Records from a data collection
+++++

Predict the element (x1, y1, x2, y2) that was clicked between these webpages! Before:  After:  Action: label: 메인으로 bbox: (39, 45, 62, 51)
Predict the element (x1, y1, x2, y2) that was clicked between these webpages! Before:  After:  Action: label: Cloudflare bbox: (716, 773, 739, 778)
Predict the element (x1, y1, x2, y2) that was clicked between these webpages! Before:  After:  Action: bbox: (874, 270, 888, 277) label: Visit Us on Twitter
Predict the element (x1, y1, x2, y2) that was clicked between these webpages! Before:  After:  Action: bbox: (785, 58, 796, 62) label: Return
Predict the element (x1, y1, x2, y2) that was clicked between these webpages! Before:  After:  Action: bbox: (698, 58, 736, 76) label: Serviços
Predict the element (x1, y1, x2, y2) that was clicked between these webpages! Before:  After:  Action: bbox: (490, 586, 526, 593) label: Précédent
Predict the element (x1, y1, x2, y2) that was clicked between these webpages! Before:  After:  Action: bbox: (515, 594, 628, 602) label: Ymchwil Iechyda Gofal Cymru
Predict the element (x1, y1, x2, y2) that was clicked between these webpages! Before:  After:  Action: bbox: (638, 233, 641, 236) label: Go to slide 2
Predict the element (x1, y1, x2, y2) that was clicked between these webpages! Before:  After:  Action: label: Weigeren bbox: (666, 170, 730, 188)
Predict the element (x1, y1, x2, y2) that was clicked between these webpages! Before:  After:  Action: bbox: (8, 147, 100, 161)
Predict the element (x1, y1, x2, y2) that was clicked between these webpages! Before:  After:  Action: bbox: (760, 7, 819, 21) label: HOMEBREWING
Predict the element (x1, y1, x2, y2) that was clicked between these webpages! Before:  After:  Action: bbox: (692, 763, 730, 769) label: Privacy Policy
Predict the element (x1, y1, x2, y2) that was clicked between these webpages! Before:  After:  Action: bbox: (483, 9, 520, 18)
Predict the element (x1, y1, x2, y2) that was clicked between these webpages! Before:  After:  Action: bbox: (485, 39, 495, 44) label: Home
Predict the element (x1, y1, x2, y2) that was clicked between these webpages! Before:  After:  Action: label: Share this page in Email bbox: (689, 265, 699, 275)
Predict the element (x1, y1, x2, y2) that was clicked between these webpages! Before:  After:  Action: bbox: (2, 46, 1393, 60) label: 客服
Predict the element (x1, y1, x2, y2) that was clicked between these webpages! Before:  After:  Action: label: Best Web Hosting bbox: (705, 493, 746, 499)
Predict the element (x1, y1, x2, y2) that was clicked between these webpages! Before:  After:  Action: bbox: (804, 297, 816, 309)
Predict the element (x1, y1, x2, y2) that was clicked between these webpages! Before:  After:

+++++

### Your task
Reproduce every one of the records above verbatim, keeping each line in its original order and form.

### Response below
Predict the element (x1, y1, x2, y2) that was clicked between these webpages! Before:  After:  Action: label: 메인으로 bbox: (39, 45, 62, 51)
Predict the element (x1, y1, x2, y2) that was clicked between these webpages! Before:  After:  Action: label: Cloudflare bbox: (716, 773, 739, 778)
Predict the element (x1, y1, x2, y2) that was clicked between these webpages! Before:  After:  Action: bbox: (874, 270, 888, 277) label: Visit Us on Twitter
Predict the element (x1, y1, x2, y2) that was clicked between these webpages! Before:  After:  Action: bbox: (785, 58, 796, 62) label: Return
Predict the element (x1, y1, x2, y2) that was clicked between these webpages! Before:  After:  Action: bbox: (698, 58, 736, 76) label: Serviços
Predict the element (x1, y1, x2, y2) that was clicked between these webpages! Before:  After:  Action: bbox: (490, 586, 526, 593) label: Précédent
Predict the element (x1, y1, x2, y2) that was clicked between these webpages! Before:  After:  Action: bbox: (515, 594, 628, 602) label: Ymchwil Iechyda Gofal Cymru
Predict the element (x1, y1, x2, y2) that was clicked between these webpages! Before:  After:  Action: bbox: (638, 233, 641, 236) label: Go to slide 2
Predict the element (x1, y1, x2, y2) that was clicked between these webpages! Before:  After:  Action: label: Weigeren bbox: (666, 170, 730, 188)
Predict the element (x1, y1, x2, y2) that was clicked between these webpages! Before:  After:  Action: bbox: (8, 147, 100, 161)
Predict the element (x1, y1, x2, y2) that was clicked between these webpages! Before:  After:  Action: bbox: (760, 7, 819, 21) label: HOMEBREWING
Predict the element (x1, y1, x2, y2) that was clicked between these webpages! Before:  After:  Action: bbox: (692, 763, 730, 769) label: Privacy Policy
Predict the element (x1, y1, x2, y2) that was clicked between these webpages! Before:  After:  Action: bbox: (483, 9, 520, 18)
Predict the element (x1, y1, x2, y2) that was clicked between these webpages! Before:  After:  Action: bbox: (485, 39, 495, 44) label: Home
Predict the element (x1, y1, x2, y2) that was clicked between these webpages! Before:  After:  Action: label: Share this page in Email bbox: (689, 265, 699, 275)
Predict the element (x1, y1, x2, y2) that was clicked between these webpages! Before:  After:  Action: bbox: (2, 46, 1393, 60) label: 客服
Predict the element (x1, y1, x2, y2) that was clicked between these webpages! Before:  After:  Action: label: Best Web Hosting bbox: (705, 493, 746, 499)
Predict the element (x1, y1, x2, y2) that was clicked between these webpages! Before:  After:  Action: bbox: (804, 297, 816, 309)
Predict the element (x1, y1, x2, y2) that was clicked between these webpages! Before:  After:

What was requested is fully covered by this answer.